An 18-year-old student at a local Christian school has been disallowed from participating in her graduation ceremony because she is pregnant.
Maddi Runkles has maintained high marks in her classes, participated in athletics and served as student council president at Heritage Academy, but the school has barred her from “walking” at graduation on June 2, according to a story first published Sunday by The New York Times.
The Times reported that the school’s decision would have remained private had her family not sought help from Students for Life, an anti-abortion group that recently took Runkles to a rally in Washington.
In an emailed statement to Herald-Mail Media, Kristan Hawkins, president of Students for Life, said the group embraced Runkles’ decision against abortion as “a good thing and should be supported as such, not made into a cruel embarrassment.”
“Not allowing Maddi to walk in her graduation ceremony sends the message that being pregnant in a Christian school is an embarrassment that should be hidden away,” Hawkins said. “If the school doesn’t handle this properly, then this example may be the turning point causing many students to turn away from the pro-life and Christian message – and if we can stop that from happening, then we will.”
A telephone message seeking comment from Heritage Principal David Hobbs wasn’t returned Monday.
Hobbs declined to discuss Runkles with the Times, but in a written statement on behalf of the school’s board of directors, he said she would earn a diploma and called her pregnancy “an internal issue about which much prayer and discussion has taken place.”
Since the Times’ report came out, the small school community has “definitely gotten a little bit out of control,” Runkles said Monday night, but she wants her message to extend beyond the school west of Hagerstown.

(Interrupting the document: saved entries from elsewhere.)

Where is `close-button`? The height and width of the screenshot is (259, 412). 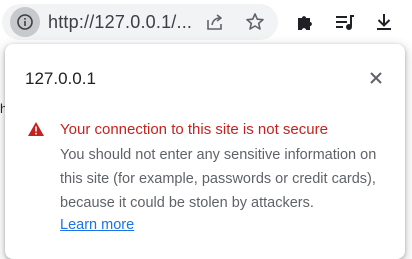
close-button is located at coordinates (376, 78). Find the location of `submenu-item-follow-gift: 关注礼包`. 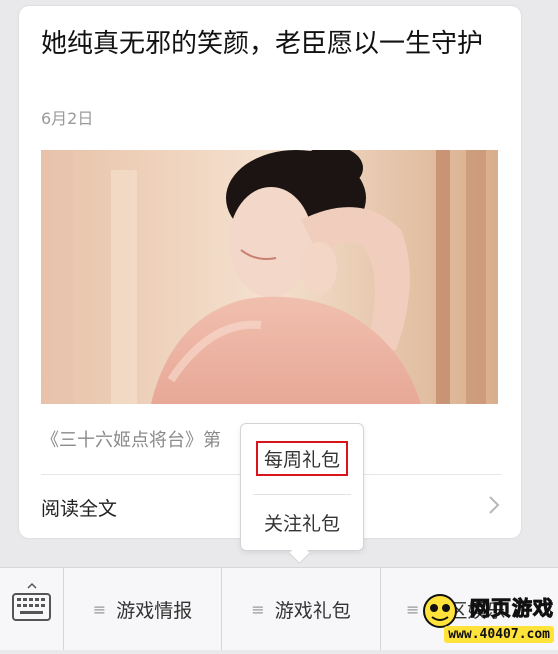

submenu-item-follow-gift: 关注礼包 is located at coordinates (302, 522). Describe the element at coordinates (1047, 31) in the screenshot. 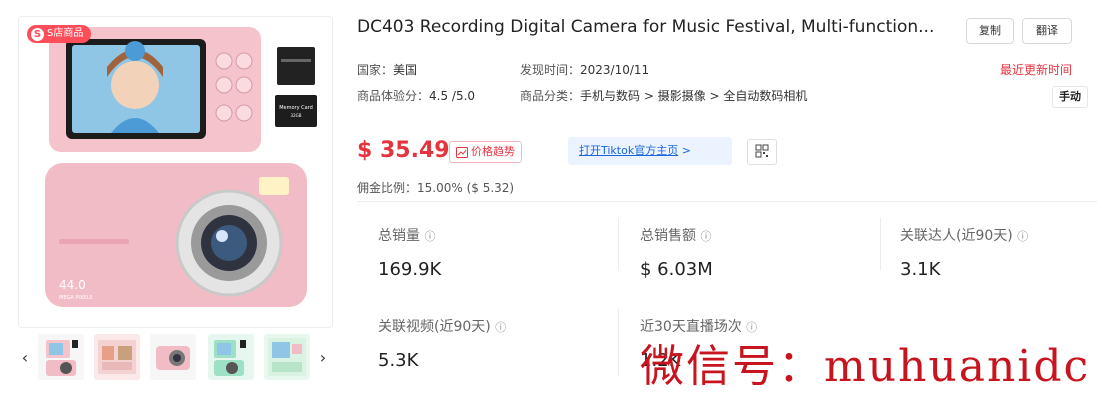

I see `translate-button: 翻译` at that location.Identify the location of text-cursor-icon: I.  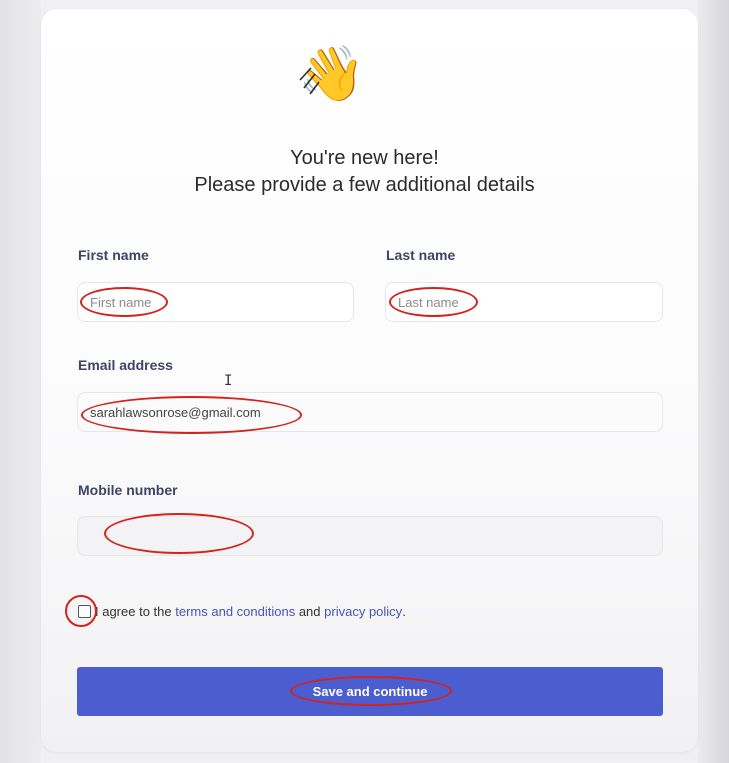
(228, 381). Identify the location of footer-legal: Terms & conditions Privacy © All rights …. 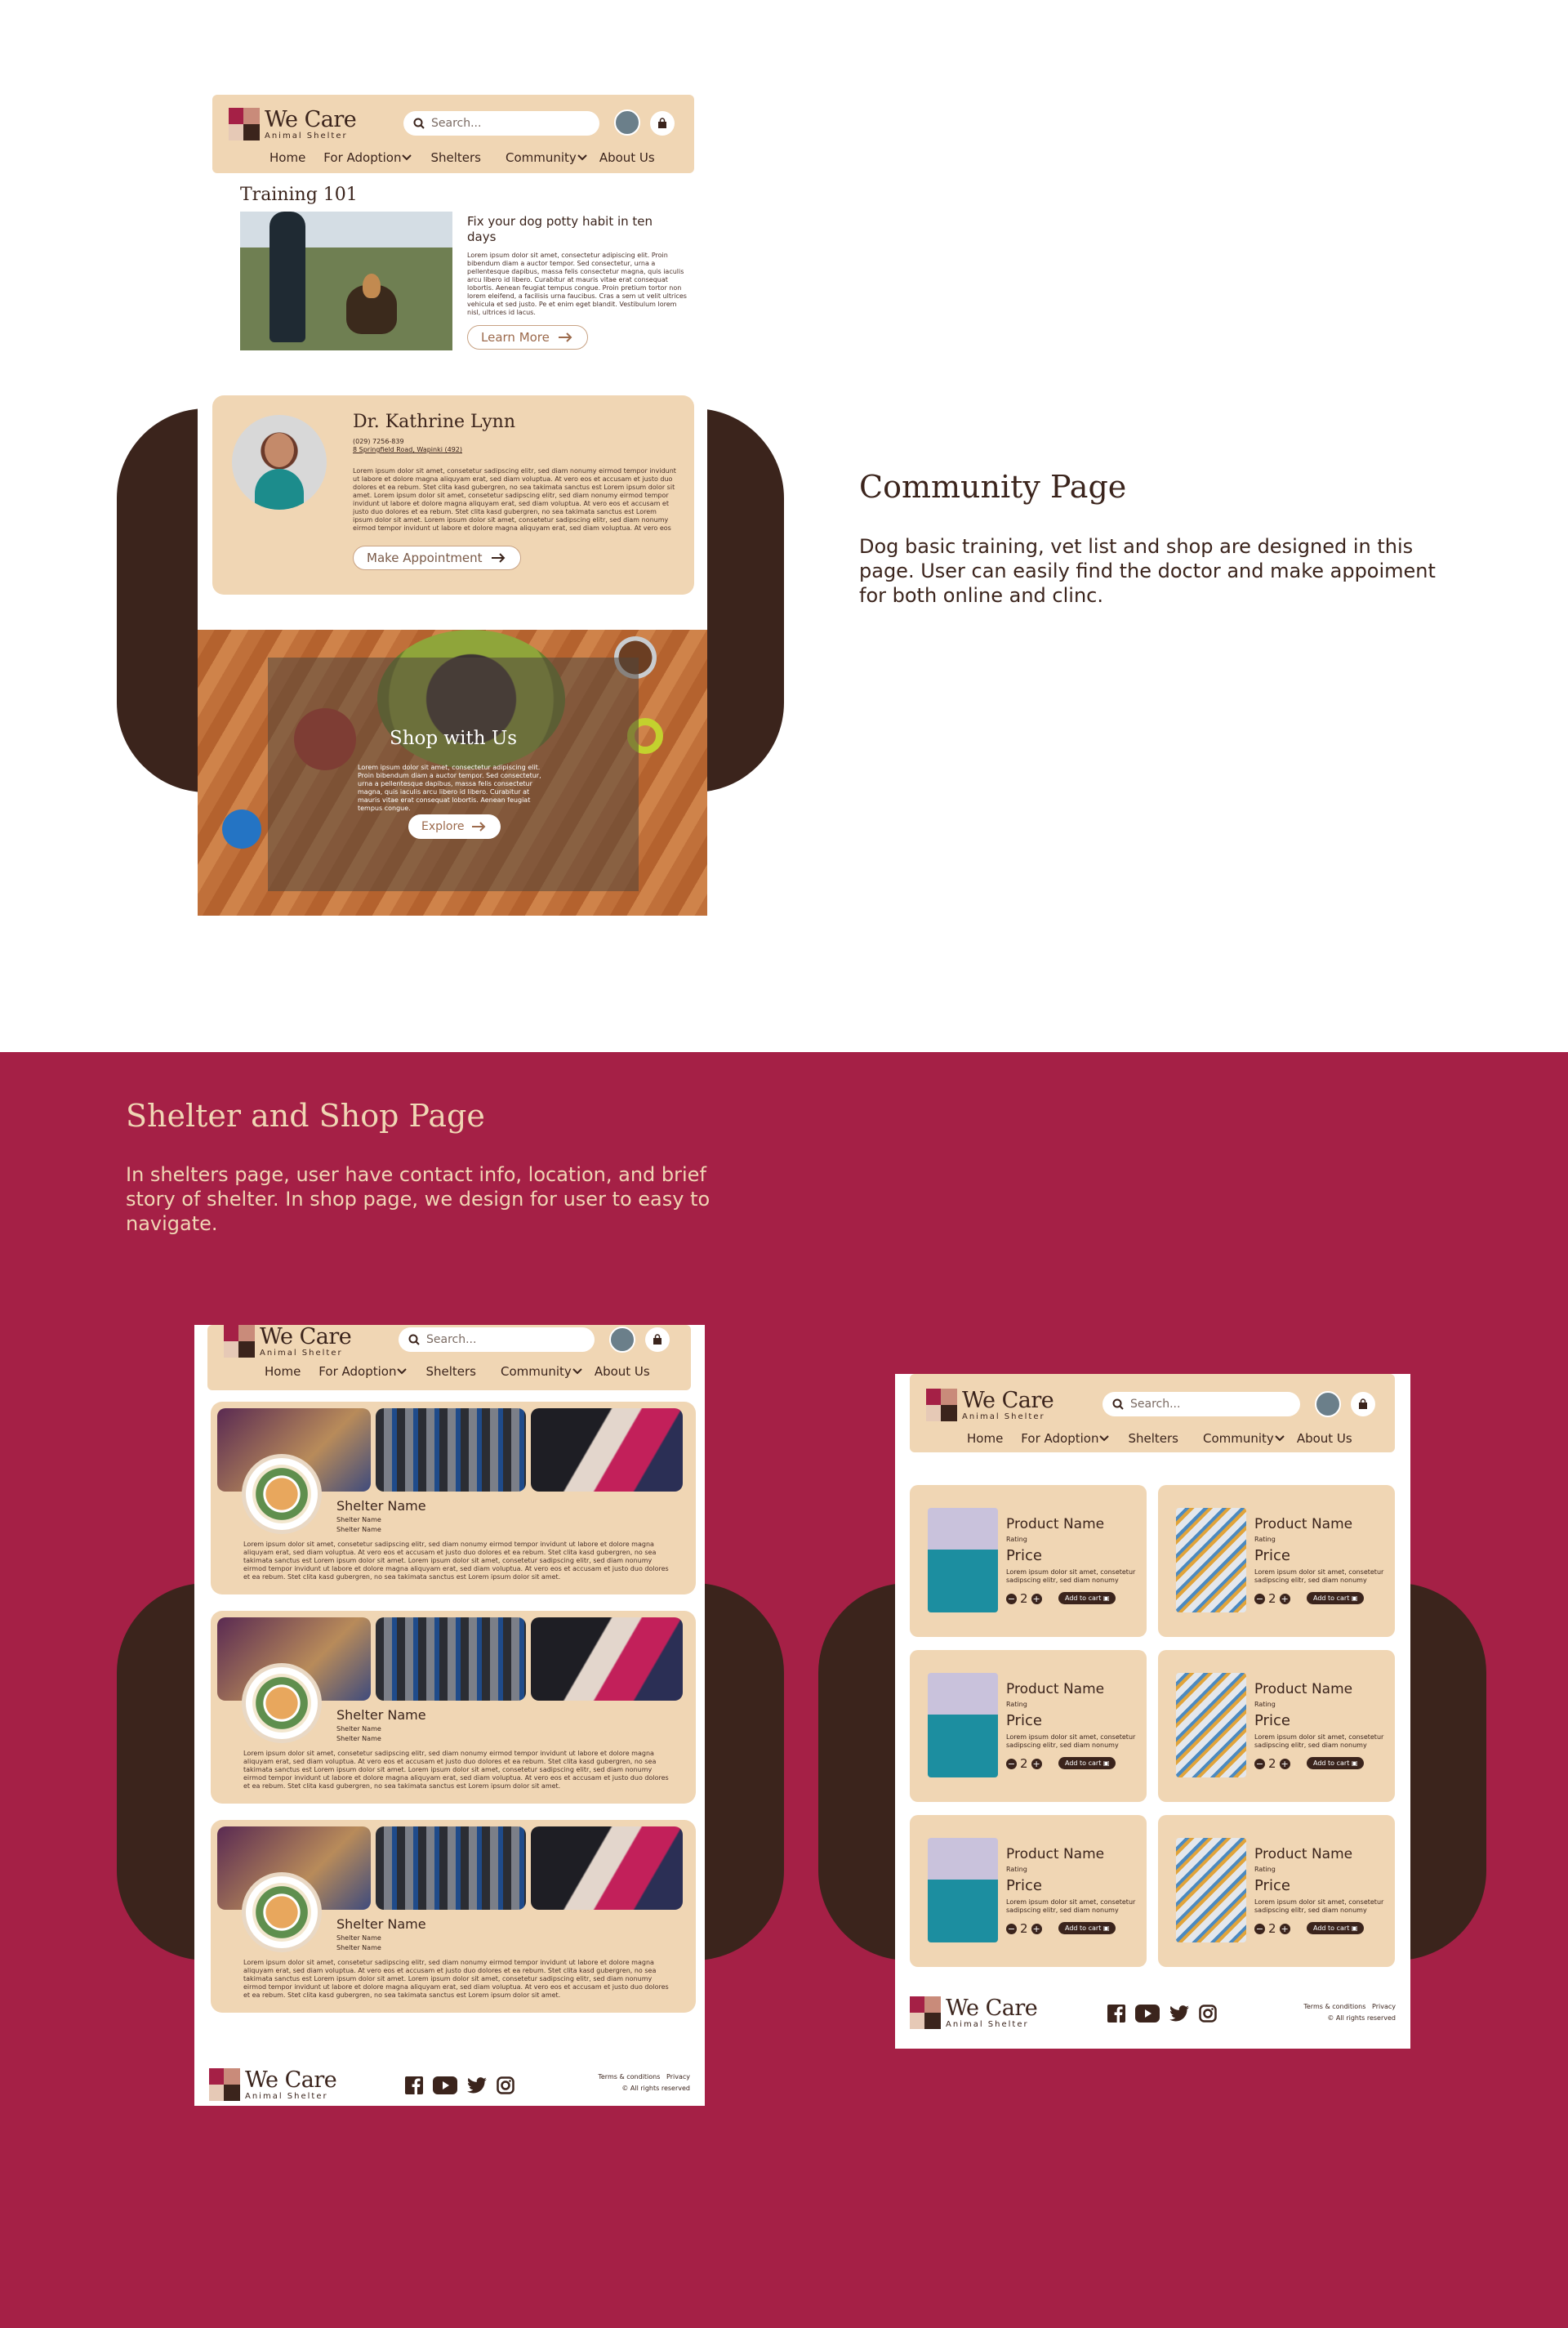
(644, 2083).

“What Heritage doesn’t realize is, it’s not all about them. This is a much bigger issue across the country,” she said, referring to pregnant teens who are “shamed” and “hidden away” by Christian schools.
“It’s not like we’re out to get them,” Runkles said. “They just happened to be the ones who got caught.”
Asking for help
Runkles first learned she was pregnant in January and struggled with what to do in the months that followed.

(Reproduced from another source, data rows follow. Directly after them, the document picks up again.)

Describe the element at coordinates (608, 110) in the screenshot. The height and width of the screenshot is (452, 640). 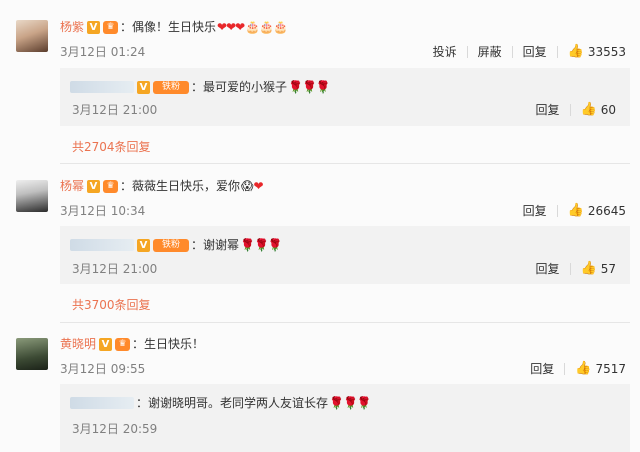
I see `like-count: 60` at that location.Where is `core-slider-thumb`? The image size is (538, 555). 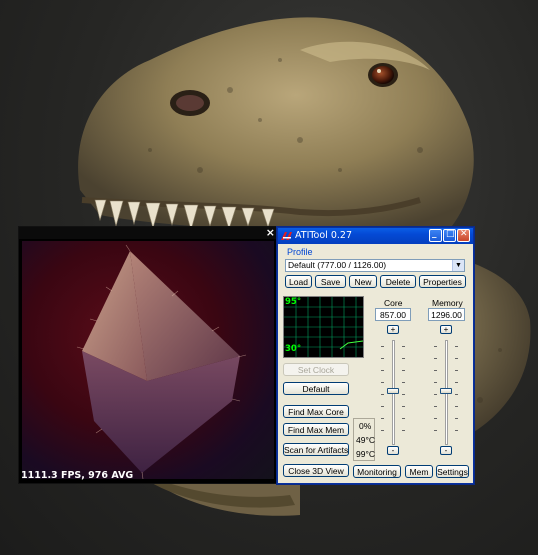
core-slider-thumb is located at coordinates (393, 391). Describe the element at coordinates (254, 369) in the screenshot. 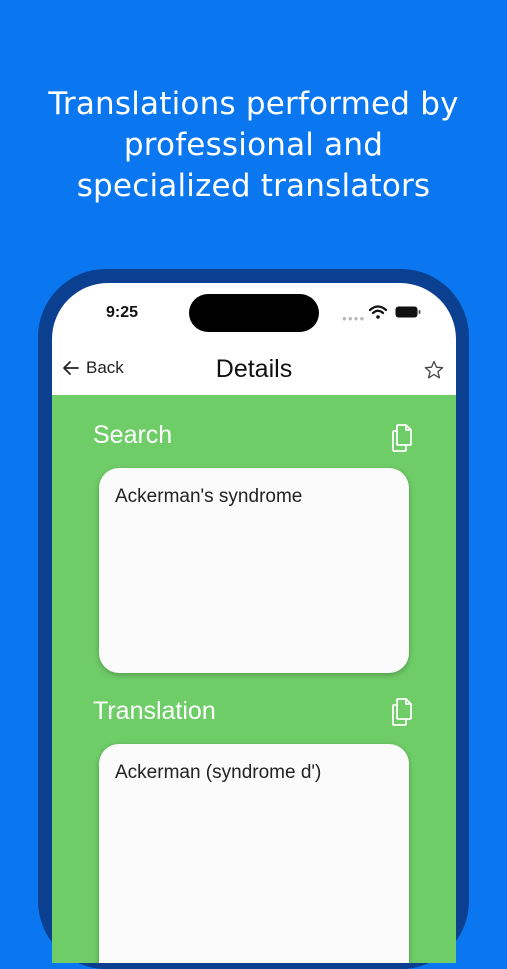

I see `page-title: Details` at that location.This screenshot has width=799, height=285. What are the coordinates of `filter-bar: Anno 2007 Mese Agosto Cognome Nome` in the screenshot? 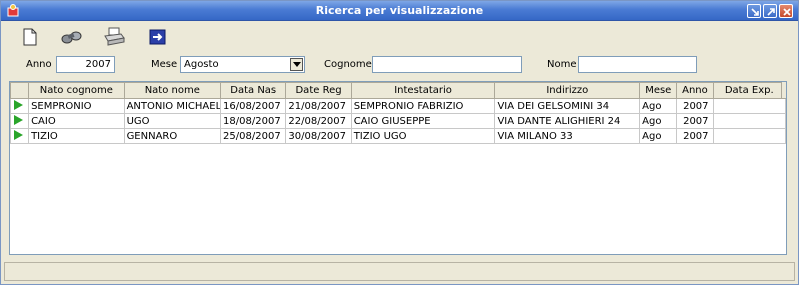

She even considered abortion at one point, knowing the stigma she soon would face.
Runkles’ father, Scott, was serving as president of the Heritage board of directors when his daughter shared the news with him, prompting an emergency meeting to inform the rest of the board and Hobbs.
Rather than let school officials make the announcement about her situation, Runkles chose to do it herself during an emotional assembly with her older classmates.

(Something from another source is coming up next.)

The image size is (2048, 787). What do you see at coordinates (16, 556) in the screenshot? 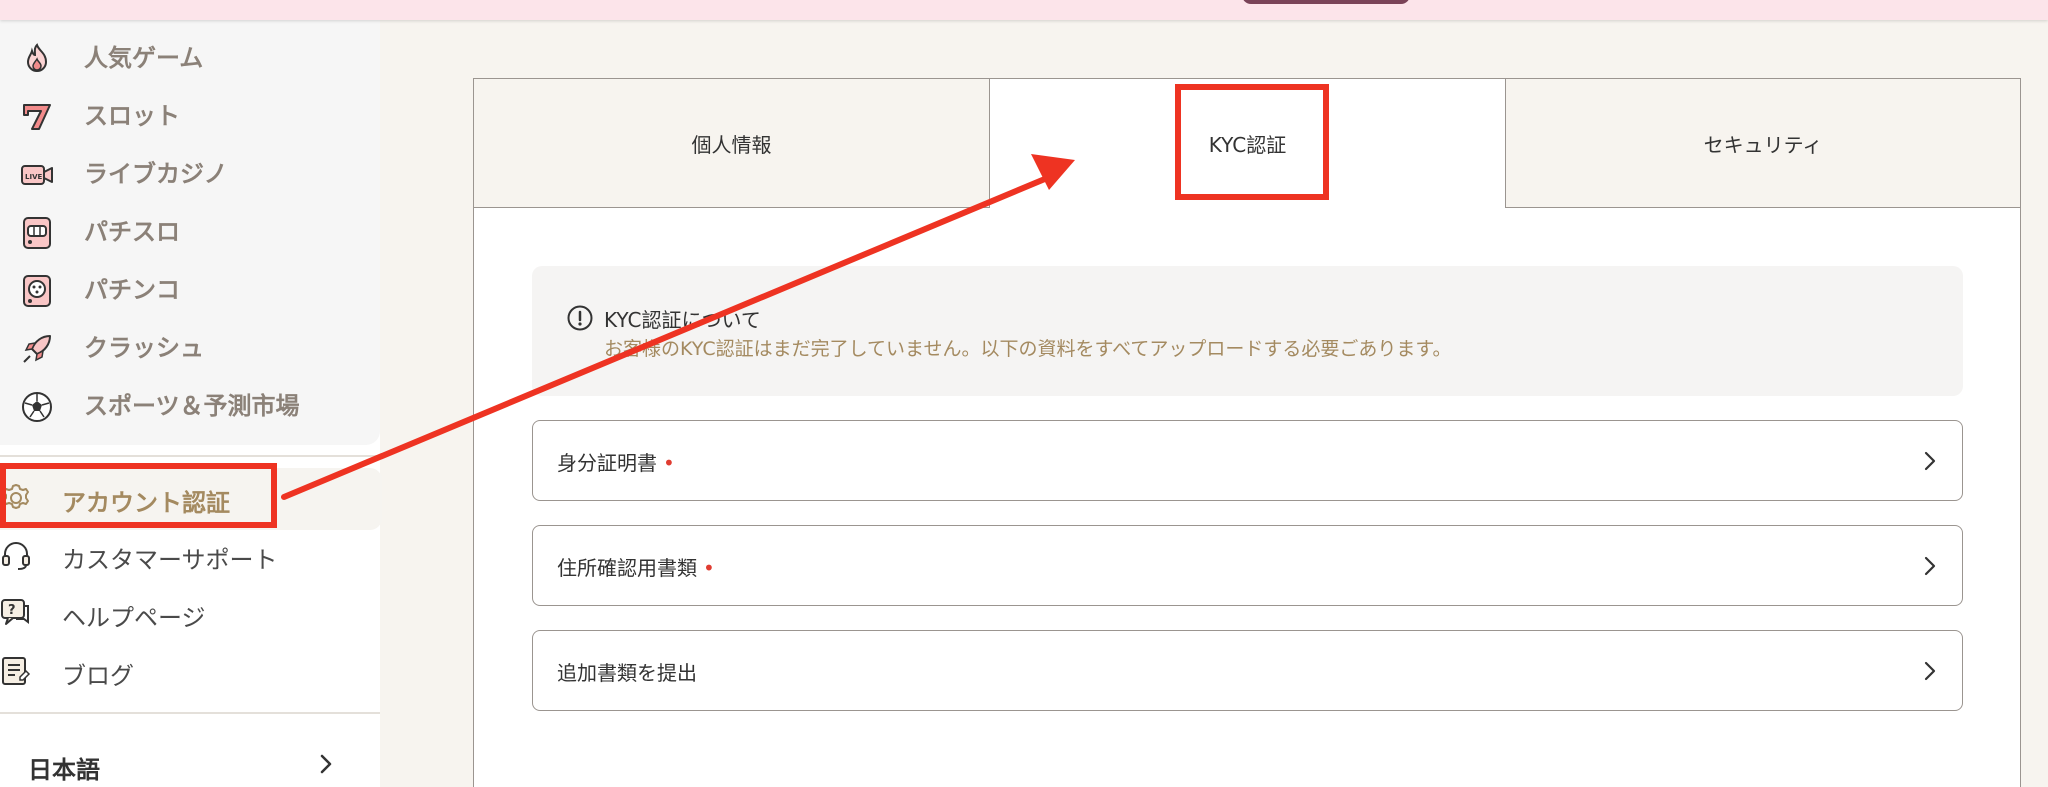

“I told on myself,” Runkles told the Times. “I asked for forgiveness. I asked for help.”
Scott Runkles, who recused himself from decisions involving his daughter, has since resigned from his position out of anger in the way she was treated.
In most cases, a student is disciplined immediately so all parties can move on, he said.
“What it ended up doing was ruining her senior year, and I don’t think she deserved that,” Scott Runkles said, reiterating the family’s intent to create a national dialogue about the issue rather than put down Heritage.
“Heritage is a great school,” he said. “But unfortunately, what happens when you punish like this, where you hide them away in a closet, you end up as a pro-life school contributing to considerations of an abortion, or, God forbid, even suicide.”
Added Maddi: “You can’t be pro-life, then choose to throw away the girl who does choose life for her baby.”
No clear-cut answers?
The topic illuminates an issue faced by Christian schools, which advocate abstinence until marriage, and how they handle teen pregnancy or other prohibited acts.
Officials at two other Christian schools in Washington County said the answer is not always clear-cut, in part, because codes of conduct don’t prescribe specific punishments and cases are handled individually.
“To me, every situation is different,” said Mathew McIntosh, headmaster at Grace Academy northwest of Hagerstown. “And our philosophy is to work with the parents and the students in question to determine if there’s any extenuating circumstances.”
Faith-based schools typically have a “statement of faith,” or behavioral code, sometimes requiring students to sign at the beginning of each year, that forbids them from things such as premarital sex and the use of drugs or alcohol.
The Rev. D. Stuart Dunnan, headmaster of Saint James School, said the Episcopal institution off College Road outlines its expectations for students, but have “never crossed that bridge” concerning teen pregnancy among its student body.
“It’s such a personal issue, and fortunately, we’ve never really had to address it,” he said.
The issue of discipline for violating school rules boils down to the wishes of each private schools’ administration, sometimes falling on the shoulders of a board of directors or on top-level administrators, such as McIntosh and his leadership team.
McIntosh said the board of directors at Grace serves primarily as an advisory panel rather than a day-to-day regulatory body that makes decisions or drafts policy.
“We don’t see the authoritative approach from the board,” he said, emphasizing the importance of relationships with the families of students. “If I have a problem with a student, we generally take care of it.”